Amid intense talks, US and Iran shift from foes to frenemies (BRADLEY KLAPPER AND MATT LEE June 28, 2015, Yimes of Israel)

For a relationship that was frozen after the 1979 Islamic revolution and subsequent US Embassy hostage crisis, the long hours spent in nuclear negotiations clearly have helped each side build a grudging understanding of one another. Although neither will use the word trust, for the first time in decades, US-Iranian ties have in some ways "normalized." [...]

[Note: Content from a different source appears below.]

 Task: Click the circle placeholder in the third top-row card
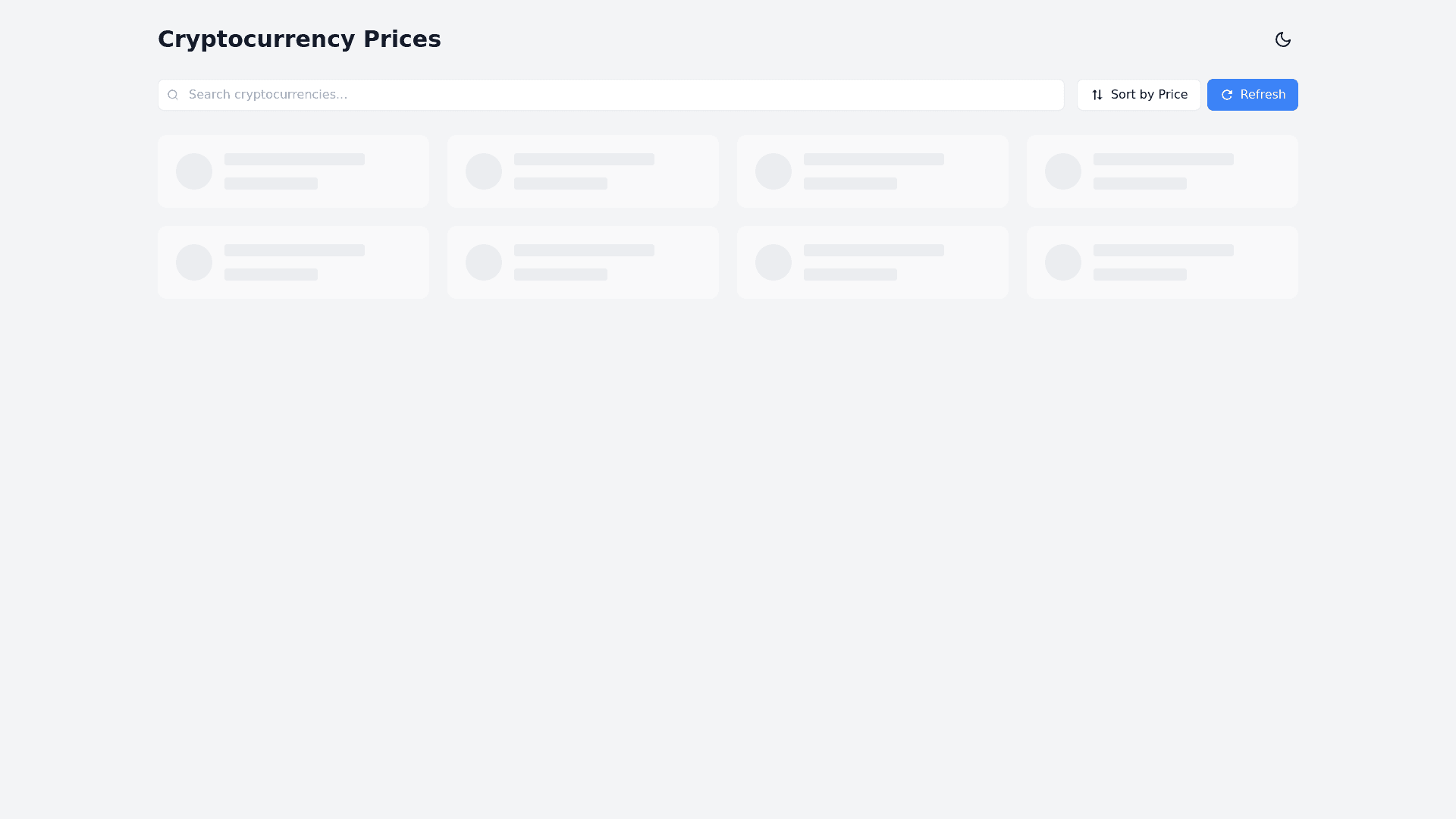tap(774, 171)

The discussions gained steam after Hassan Rouhani's election as Iran's president behind promises to take his country on a more moderate course and end its isolation. But the outreach in each direction grew slowly, and both sides closely guarded preparations for a historic telephone call in September 2013 between Rouhani and President Barack Obama. Two months later, world powers and Iran reached the first of two interim nuclear agreements.

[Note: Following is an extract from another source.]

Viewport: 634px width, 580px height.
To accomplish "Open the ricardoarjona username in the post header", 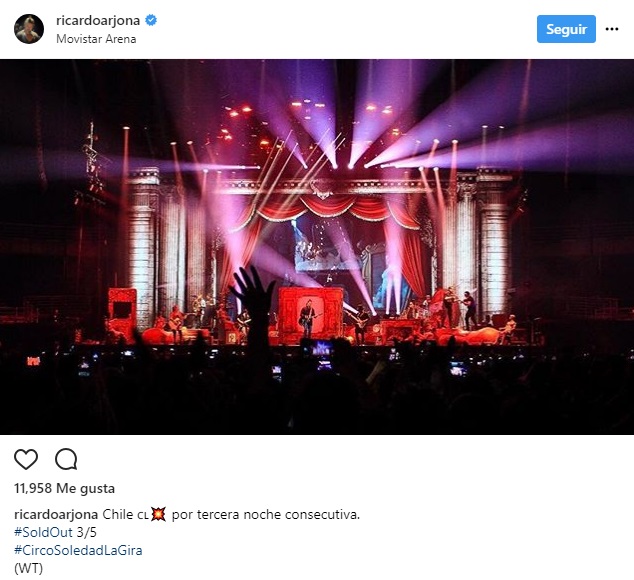I will pos(98,20).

Since then, the interactions between Kerry and Zarif, and the two countries' other negotiators, have expanded dramatically. They regularly chat in hotel breakfast halls before their daily discussions, hold regular calls and coordinate schedules.

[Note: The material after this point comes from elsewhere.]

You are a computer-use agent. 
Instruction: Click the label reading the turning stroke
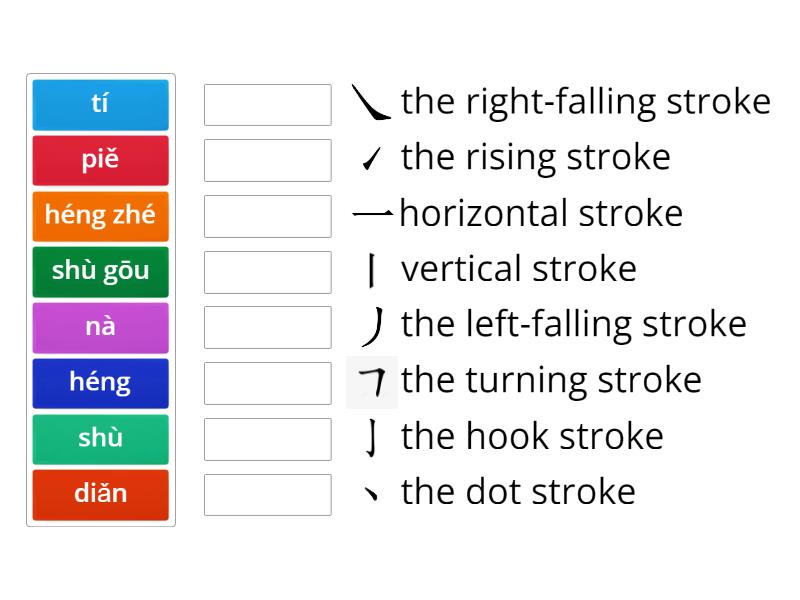tap(551, 379)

At their previous meeting in May, Kerry and Zarif even bantered in front of reporters about democratic progress in Nigeria, another country engulfed by insurgency but one far removed from the battlegrounds of the Middle East.

Kerry, having just arrived in Geneva from the African nation, called the inauguration of a popularly elected president in Nigeria "very good historically for democracy." Zarif, whose government is routinely criticized by other countries and human rights groups for its democracy failings, offered his verdict: "They have serious difficulties."

But the limited snippets of public conversation often have been more personal in nature.

In March, Kerry began a meeting by offering condolences to Rouhani after his mother died and wished the Iranians a happy Persian New Year with the traditional declaration of "Nowruz Mubarak." Later, he approached Rouhani's brother, a member of the Iranian negotiating team in Lausanne, Switzerland, and hugged him.

On some occasions, the perceived coziness that has emerged has had repercussions for the Iranians.

When Zarif was photographed walking across a Geneva bridge with Kerry, hard-liners accused him of catering to the enemy. Shortly afterward, stories appeared in Iran's press with anonymous officials talking about Zarif losing his temper with Kerry in private meetings, as if to make amends.

They also have spoken about bike riding -- a regular pursuit of Kerry's during the nuclear talks until a crash last month in France that broke his leg. Zarif, who was then dealing with a recurring back issue, called Kerry to commiserate.

And the good will has spread to others in the negotiating team.

For example, US Energy Secretary Ernest Moniz and Iran's atomic energy chief Ali Akbar Salehi, both MIT-trained physicists, have struck up their own understanding and, by all accounts, a well-functioning relationship. Salehi isn't in Vienna because of illness.

US allies also aren't entirely pleased as the warming to Iran has coincided with a fraying of some of America's long-standing partnerships in the region. Washington clearly remains light years closer to Middle East allies such as Saudi Arabia and Israel, but their coolness or outright hostility to the Iran talks has taken a toll. For the Obama administration, it has created the strange dynamic of sometimes finding it easier to discuss nuclear matters with Tehran.